Rewrite every line of the records below in full, multiplying only the coordinates in the answers by 1.25 and rounding them to whole numbers, with halves rounded up. Leave the pictures out.

::: Extracted material

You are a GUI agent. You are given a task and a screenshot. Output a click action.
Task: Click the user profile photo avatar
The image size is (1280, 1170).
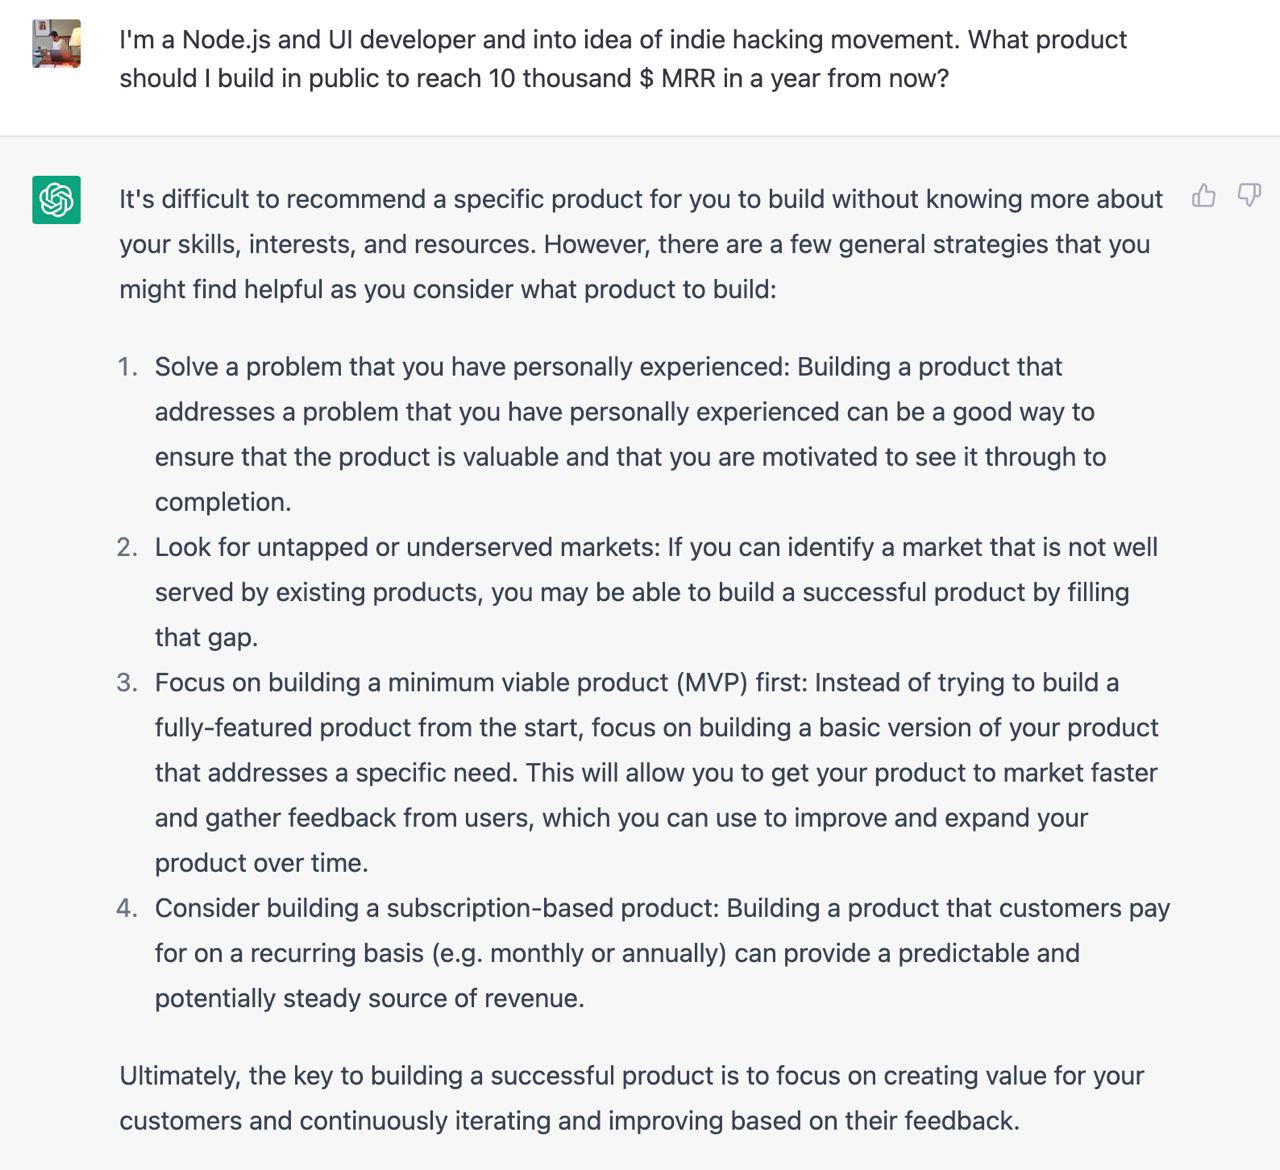click(x=56, y=43)
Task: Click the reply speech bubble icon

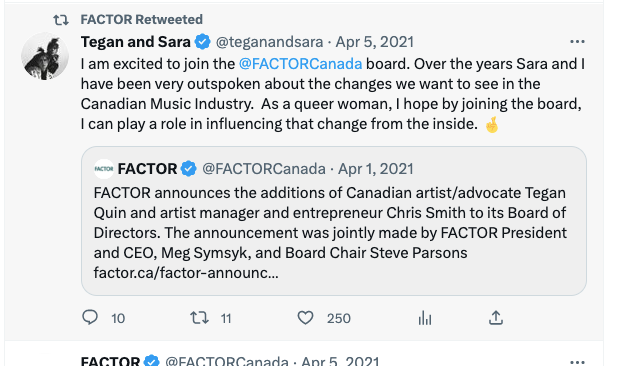Action: coord(90,317)
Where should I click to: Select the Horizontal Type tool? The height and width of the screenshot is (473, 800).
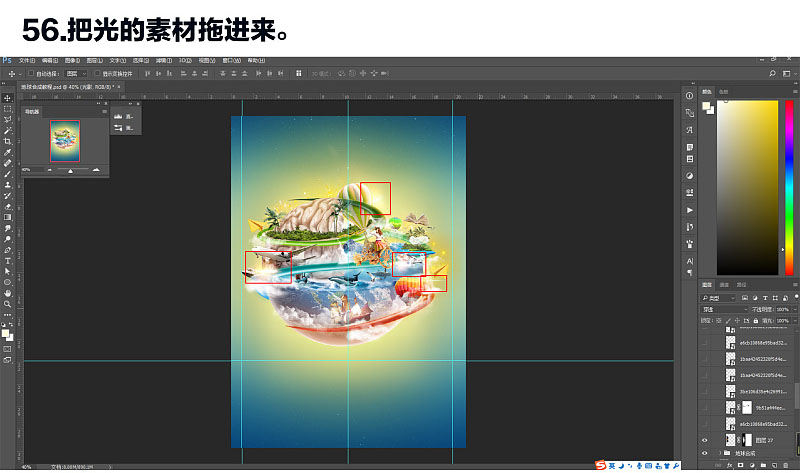pos(8,261)
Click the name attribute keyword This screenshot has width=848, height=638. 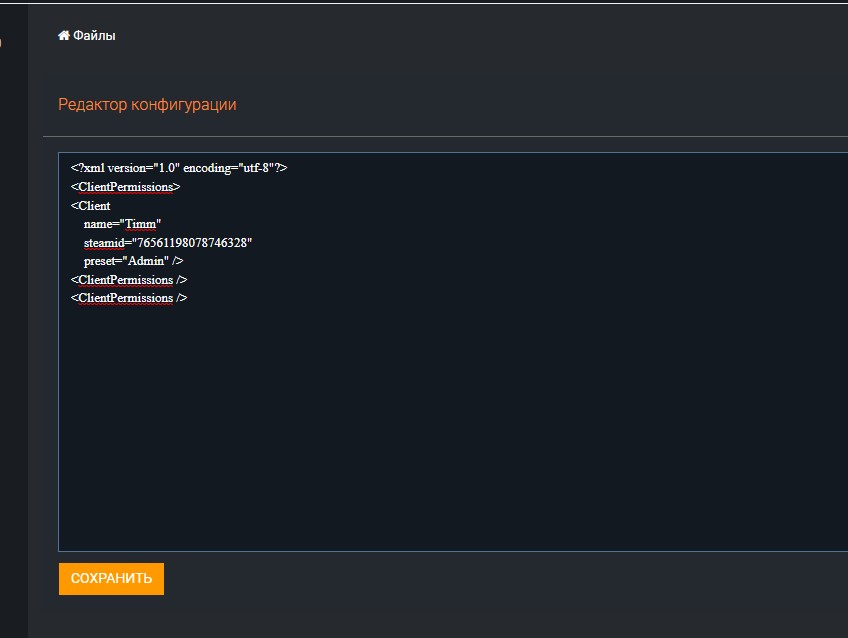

::::::

-- Complete response --
You are a GUI agent. You are given a task and a screenshot. Output a click action.
Task: Click the user profile photo avatar
The image size is (1280, 1170).
click(x=70, y=54)
Task: Click the reply speech bubble icon

Action: coord(113,396)
Where should I click to: Select the Horizontal Type tool? The height and width of the screenshot is (473, 800).
pos(10,326)
Click the name attribute keyword This screenshot has width=848, height=638. 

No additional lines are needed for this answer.